Fiol Law Group|Posted in Safety on October 14, 2020
Health care is a difficult, strenuous, and often dangerous industry for workers. Long hours on the job, exposure to biohazards and viruses, and repetitive movements could all lead to health care worker injuries or illnesses. If you or someone you know is a health care worker in Tampa, find out how to recover compensation after being injured on the job.
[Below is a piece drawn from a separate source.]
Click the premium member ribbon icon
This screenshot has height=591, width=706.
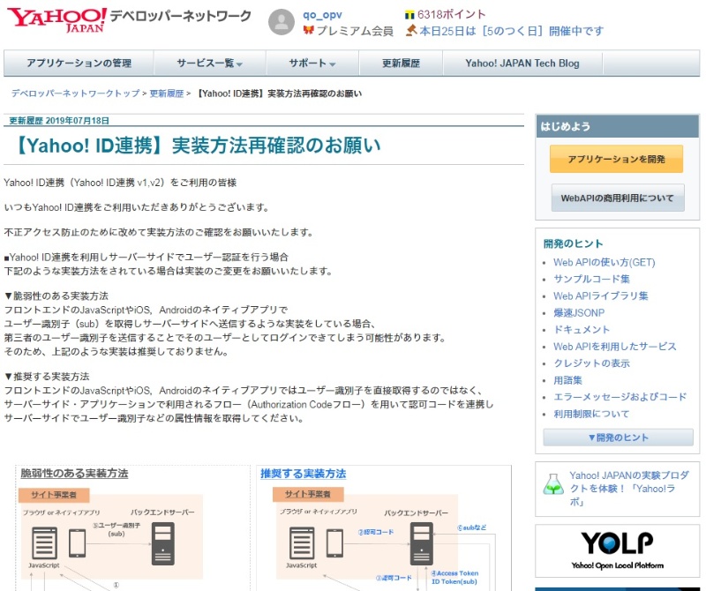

Types of Injuries Health Care Workers Face
It is not uncommon for nurses, doctors, physicians assistants, and other health care workers in Florida to suffer personal injuries and illnesses during occupational tasks. Health care workers face threats to their health and safety daily. These threats include repetitive motions, repetitive stress, overexertion, fatigue and exhaustion, patient handling, needle sticks, slip and fall accidents, violent patients, and viruses or infectious diseases. Hazards in a health care setting can result in many different injuries to workers.
- Soft-tissue injuries
- Muscle sprains and strains
- Back injuries
- Slipped or herniated disks
- Fall injuries
- Concussions or head injuries
- Broken bones
- Infections or diseases
- Puncture wounds
You could face the risk of a serious personal injury or illness as a registered nurse or health care worker in Tampa. Every day, you put yourself in harm’s way due to unpredictable patients and dangerous premises. An injury sustained at work could injure you for weeks, months or even for life depending on its severity. As a professional in the health care industry, it is important to recognize your rights if something at work does give you a serious injury or illness.
Average Rate of On-the-Job Injuries for Nurses
According to the US Bureau of Labor Statistics, registered nurses are one of the most common victims of accidents and injuries in the health care industry. While registered nurses are critical to the health care system, they deal with a wide range of serious health and safety risks. In 2016, (the latest year data is available) workplace accidents resulted in 19,790 nonfatal personal injuries and illnesses to registered nurses that required one or more days off of work.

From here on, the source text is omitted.